Something like this could maybe also be used: https://github.com/octodns/octodns

[Rijul-A]

I have been playing around with acme-dns, and noticed one thing that might be worth documenting for those who, like me, use Cloudflare as a DNS server.

1. The admin creates A and/or AAAA records for their Snikket server, e.g. `snikket.example.com`, pointing to their instance's IP address(es).

2. The admin creates an NS record for `snikket.example.com` pointing to `snikket.example.com`.

When I attempted to do the above two steps, I got an error saying, "Non-NS records with that host already exist. (Code: 81055)." I even tried to switch the order around, but that resulted in, "NS records with that host already exist. (Code: 81056)."

Another user has reported this issue at joohoi/acme-dns#258, with the conclusion being that Cloudflare does not support glue records (at least not on the free plan); so this approach is not possible. I tried setting up the glue record at my registrar, but that didn't work either. The workaround, as documented in the issue, is to replace the first two steps with:

1. The admin creates A and/or AAAA records for their Snikket DNS server, e.g. snikket-ns.example.com, pointing to their instance's IP address(es).
2. The admin creates an NS record for snikket.example.com pointing to snikket-ns.example.com.

[apfsx]

Chiming in to say I would love for this to be a feature so I could use my domain for both purposes without a subdomain for Snikket.

[link2xt]

2. The admin creates an NS record for snikket.example.com pointing to snikket.example.com.

I have tried it when doing DNS for https://github.com/deltachat/chatmail, see deltachat/chatmail#44
I tried running https://www.nlnetlabs.nl/projects/nsd/about/ DNS server and delegating the domain to it.

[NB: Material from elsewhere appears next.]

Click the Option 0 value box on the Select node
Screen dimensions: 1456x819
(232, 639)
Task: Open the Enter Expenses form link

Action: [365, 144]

Creating both A/AAAA and NS record on the same domain does not work, NS record "delegates" A/AAAA record to this server as well. So if you want to use NS record and run your own DNS server, you need a separate domain for DNS server, e.g. ns.example.org has A record and runs NSD, while snikket.example.org is delegated to it.

The best option I found for using a single domain (say snikket.example.org) is to create a subdomain ns.snikket.example.org, run DNS there, delegate chat.snikket.example.org to it and then individually delegate all snikket.example.org records one-by-one to chat.snikket.example.org via CNAME.

We do not use this solution in the end as it is quite ugly and print DNS records instead to stdout or file so admin can decide how they want to set them up, e.g. by copying to DNS server or uploading via Hetzner or Cloudflare API. Running anything else on the same domain is not supported.